STEM Boats October 2018
We enter a run of three busy pupil days here at I2L with three fabulous schools, Whale Hill, Handale and William Cassidi attempting the STEM boats challenge. As usual the aim of the day is to build a boat with a sail that will race down our drainpipe canals. However with a bit of direct input each design decision needs to have been made through rigorous testing. We started the first session with a whole group exploration of using the Post-It method for defining variables in a test situation. This allows the pupils to understand what needs to be controlled, what changed and what measured. After a quick break the pupils have then been asked to apply this systematic way of working to create the best sail boat that they can – with evidence! The pictures below show the level of engagement that this has created. A strong teamwork ethos runs through the day and it is lovely to see all of the pupils getting involved.

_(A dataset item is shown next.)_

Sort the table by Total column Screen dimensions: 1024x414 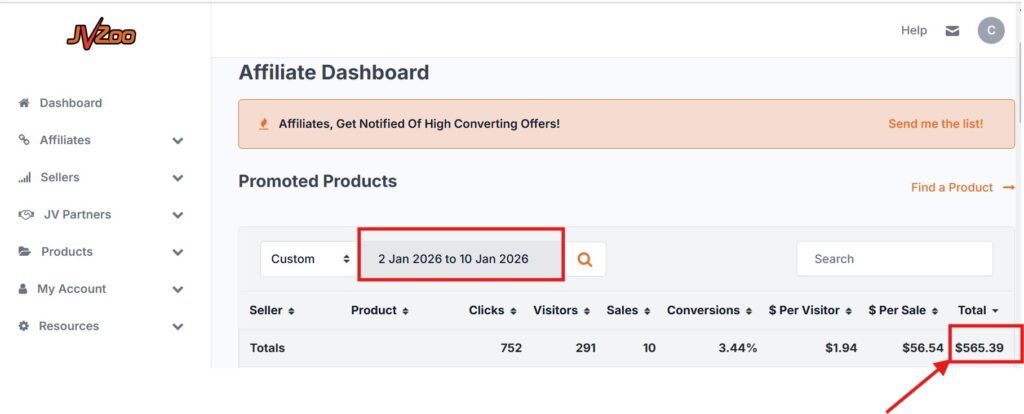[x=977, y=311]
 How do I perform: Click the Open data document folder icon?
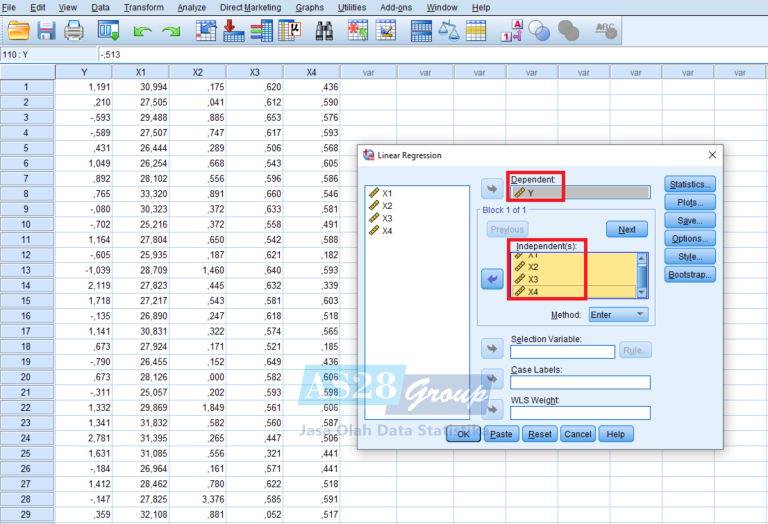point(18,31)
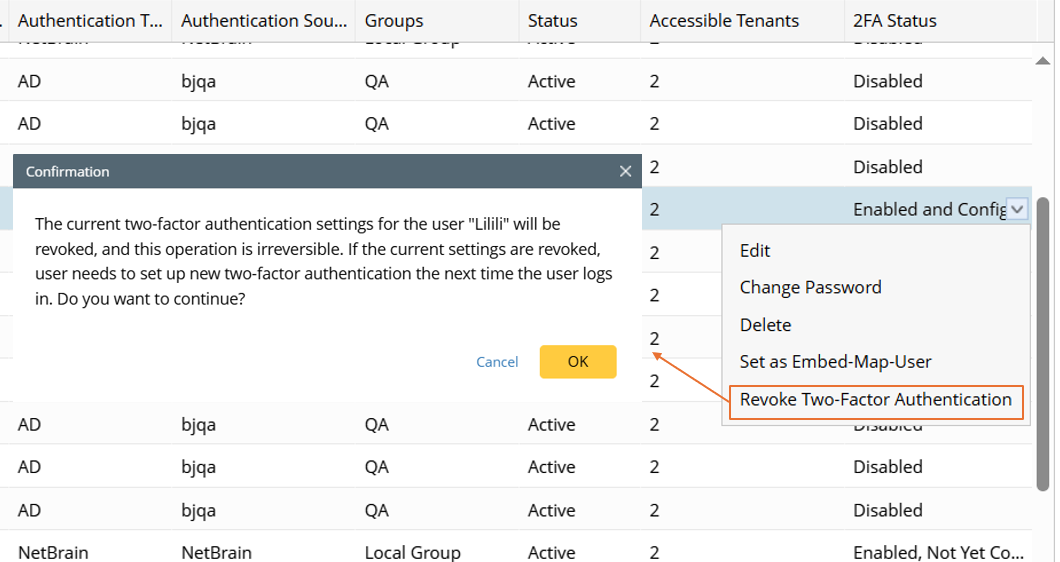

I’d also like to add a special mention to some STEM ambassadors that are helping out today. Hillsview Academy have created the role (and in other areas of the curriculum too) and the successful ambassadors have had to submit a letter of application followed by a rigorous interview by SLT. They represent the school on various projects and at events. I can categorically recommend them to anyone who would love some brilliant role models from one of our local secondary schools to come and work with you, whether that is in a primary school or the wider community. A teacher from one of the attending schools today was incredibly complementary about the way that the older students had support her class. When we hear that young people from schools don’t have effective communication skills, engagement in activity or problem solving skills I would invite you to come and see this lot in action. I’d employ them tomorrow!
And congratulations to our winning team who made the ‘Speedy Moose’. Not only were they fastest but they took the time to show other iterations of their design and explain the testing that they had done to ensure they had the best boat available in the time scale. I couldn’t have plan ned it better! The strongest scientific approach probably produced the winner. Real engineers of the future I reckon.